FDA approves new therapy for advanced lung cancer.
+ Technology/Innovation
Jamie Barrand | Dec 16, 2015

FDA approves new therapy for advanced lung cancer

Alecensa (alectinib), an oral medication for the treatment of advanced ALK-positive non-small cell lung cancer (NSCLC), has been approved and granted breakthrough therapy -- in addition to orphan drug designation -- by the U.S. Food and Drug Administration (FDA).

Alecensa is for patients who have been unsuccessfully treated with Xalkori (crizotinib), one of the most commonly used NSCLC therapies.

“Today’s approval provides a new therapy for a group of patients who would have few treatment options once their disease no longer responds to treatment with Xalkori,” Dr. Richard Pazdur, director of the Office of Hematology and Oncology Products in the FDA’s Center for Drug Evaluation and Research, said. “In addition to the primary effect on tumors in the lung, Alecensa clinical trials provide evidence of an effect on tumors that had spread to the brain, which is an important effect for clinicians to understand.”

Alecensa works by blocking the activity of the ALK protein. It has been the subject of two clinical trials.

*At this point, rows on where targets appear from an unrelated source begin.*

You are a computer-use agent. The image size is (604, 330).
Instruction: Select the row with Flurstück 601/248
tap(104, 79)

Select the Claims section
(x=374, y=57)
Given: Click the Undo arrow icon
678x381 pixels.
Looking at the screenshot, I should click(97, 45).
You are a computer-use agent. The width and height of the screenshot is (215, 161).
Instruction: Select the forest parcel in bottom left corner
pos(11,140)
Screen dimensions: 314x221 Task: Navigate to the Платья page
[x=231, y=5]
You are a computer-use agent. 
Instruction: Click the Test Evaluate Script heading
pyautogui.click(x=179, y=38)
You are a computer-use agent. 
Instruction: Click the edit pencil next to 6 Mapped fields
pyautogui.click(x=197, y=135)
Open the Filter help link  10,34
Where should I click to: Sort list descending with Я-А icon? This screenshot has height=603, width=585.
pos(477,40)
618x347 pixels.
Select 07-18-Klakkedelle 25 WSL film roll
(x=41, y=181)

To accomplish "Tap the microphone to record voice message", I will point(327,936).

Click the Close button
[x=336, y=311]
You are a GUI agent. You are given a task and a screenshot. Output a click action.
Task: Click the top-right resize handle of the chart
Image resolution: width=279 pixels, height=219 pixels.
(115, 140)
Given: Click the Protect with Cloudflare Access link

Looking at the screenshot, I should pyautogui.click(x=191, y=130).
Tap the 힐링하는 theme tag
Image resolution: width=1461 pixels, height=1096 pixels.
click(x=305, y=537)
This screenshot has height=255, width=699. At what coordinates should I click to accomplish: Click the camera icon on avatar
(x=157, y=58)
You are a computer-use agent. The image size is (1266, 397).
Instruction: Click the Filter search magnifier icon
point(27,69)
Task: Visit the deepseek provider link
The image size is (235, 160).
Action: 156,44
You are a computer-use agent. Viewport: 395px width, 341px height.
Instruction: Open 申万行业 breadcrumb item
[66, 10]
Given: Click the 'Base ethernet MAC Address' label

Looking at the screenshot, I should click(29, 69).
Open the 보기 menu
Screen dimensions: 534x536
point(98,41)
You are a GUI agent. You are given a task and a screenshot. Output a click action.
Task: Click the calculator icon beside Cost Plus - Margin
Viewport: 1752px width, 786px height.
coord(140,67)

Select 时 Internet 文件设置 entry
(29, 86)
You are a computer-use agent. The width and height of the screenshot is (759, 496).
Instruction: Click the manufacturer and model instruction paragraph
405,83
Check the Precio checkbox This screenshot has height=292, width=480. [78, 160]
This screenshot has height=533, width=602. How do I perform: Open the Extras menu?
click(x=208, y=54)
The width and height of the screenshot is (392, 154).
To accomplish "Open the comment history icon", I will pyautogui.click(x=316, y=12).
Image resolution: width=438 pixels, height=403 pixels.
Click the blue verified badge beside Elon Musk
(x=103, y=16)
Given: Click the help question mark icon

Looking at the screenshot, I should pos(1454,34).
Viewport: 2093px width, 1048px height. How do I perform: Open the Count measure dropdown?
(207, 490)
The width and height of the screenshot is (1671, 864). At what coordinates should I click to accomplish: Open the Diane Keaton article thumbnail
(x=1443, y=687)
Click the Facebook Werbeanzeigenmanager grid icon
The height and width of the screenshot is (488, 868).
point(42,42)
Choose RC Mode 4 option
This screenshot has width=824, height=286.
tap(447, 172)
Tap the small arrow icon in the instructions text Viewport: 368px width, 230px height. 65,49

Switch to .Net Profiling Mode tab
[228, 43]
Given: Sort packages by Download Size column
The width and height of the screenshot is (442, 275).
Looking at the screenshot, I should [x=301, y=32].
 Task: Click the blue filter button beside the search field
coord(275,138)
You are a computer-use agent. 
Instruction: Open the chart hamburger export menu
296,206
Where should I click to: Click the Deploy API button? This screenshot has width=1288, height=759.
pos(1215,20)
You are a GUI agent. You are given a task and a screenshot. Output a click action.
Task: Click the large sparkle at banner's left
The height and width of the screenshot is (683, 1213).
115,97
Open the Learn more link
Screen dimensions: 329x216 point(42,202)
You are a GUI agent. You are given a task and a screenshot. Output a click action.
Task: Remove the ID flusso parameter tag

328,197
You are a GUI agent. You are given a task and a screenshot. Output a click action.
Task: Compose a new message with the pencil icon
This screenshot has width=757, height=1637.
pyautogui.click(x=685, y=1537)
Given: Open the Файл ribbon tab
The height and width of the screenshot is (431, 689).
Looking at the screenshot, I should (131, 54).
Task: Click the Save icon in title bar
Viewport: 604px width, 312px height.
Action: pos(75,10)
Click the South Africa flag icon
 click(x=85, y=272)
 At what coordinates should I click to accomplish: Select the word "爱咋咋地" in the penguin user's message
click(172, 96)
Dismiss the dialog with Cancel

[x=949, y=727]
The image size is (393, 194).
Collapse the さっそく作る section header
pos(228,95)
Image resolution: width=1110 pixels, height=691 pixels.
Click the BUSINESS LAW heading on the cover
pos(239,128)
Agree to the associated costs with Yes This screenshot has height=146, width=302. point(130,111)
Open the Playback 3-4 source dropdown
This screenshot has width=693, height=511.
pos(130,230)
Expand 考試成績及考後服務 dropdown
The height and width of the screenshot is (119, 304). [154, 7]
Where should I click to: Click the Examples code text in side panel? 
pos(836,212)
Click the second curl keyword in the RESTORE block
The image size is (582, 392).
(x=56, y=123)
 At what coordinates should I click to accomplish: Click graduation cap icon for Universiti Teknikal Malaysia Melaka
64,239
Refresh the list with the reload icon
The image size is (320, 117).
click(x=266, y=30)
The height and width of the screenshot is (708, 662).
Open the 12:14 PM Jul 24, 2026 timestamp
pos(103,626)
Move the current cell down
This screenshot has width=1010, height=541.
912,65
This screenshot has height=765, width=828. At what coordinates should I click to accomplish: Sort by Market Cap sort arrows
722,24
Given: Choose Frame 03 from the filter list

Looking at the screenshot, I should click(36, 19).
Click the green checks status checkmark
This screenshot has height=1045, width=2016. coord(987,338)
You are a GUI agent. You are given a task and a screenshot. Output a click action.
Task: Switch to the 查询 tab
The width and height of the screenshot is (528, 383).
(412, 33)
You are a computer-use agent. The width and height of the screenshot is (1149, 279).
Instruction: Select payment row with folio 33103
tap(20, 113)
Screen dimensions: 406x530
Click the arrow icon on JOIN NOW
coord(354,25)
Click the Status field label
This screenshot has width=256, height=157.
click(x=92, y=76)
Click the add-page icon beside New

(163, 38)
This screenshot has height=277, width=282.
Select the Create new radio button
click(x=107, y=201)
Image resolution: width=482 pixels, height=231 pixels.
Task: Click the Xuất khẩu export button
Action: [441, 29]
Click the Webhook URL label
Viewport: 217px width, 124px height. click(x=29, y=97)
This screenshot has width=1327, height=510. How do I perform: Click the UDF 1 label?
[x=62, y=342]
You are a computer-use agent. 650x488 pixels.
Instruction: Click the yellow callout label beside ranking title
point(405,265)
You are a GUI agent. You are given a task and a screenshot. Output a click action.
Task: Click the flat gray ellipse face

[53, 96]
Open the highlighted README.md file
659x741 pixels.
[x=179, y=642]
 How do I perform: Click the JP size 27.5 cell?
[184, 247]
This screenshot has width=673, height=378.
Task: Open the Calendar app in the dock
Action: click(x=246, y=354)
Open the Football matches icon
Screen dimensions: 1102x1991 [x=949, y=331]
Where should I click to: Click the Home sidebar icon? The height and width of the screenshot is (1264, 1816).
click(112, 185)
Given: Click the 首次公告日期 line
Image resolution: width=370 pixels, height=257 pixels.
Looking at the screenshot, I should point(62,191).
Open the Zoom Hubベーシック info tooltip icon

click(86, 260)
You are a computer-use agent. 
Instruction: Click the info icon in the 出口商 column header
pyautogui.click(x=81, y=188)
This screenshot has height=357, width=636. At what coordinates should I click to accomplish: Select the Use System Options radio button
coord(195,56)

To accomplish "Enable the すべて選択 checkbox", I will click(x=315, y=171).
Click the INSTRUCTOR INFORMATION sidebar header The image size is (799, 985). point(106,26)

In the first, the tumors of 38 percent of patients treated with Alecensa shrank and experienced no growth for an average of 7.5 months; in the second, tumors shrank in 44 percent of patients, and no tumor growth occurred for an average of 11.2 months.

Additionally, over half the patients in both studies experienced partial shrinkage of brain tumors related to their lung cancers.

Alecensa is marketed by San Francisco, California-based pharmaceutical company Genentech.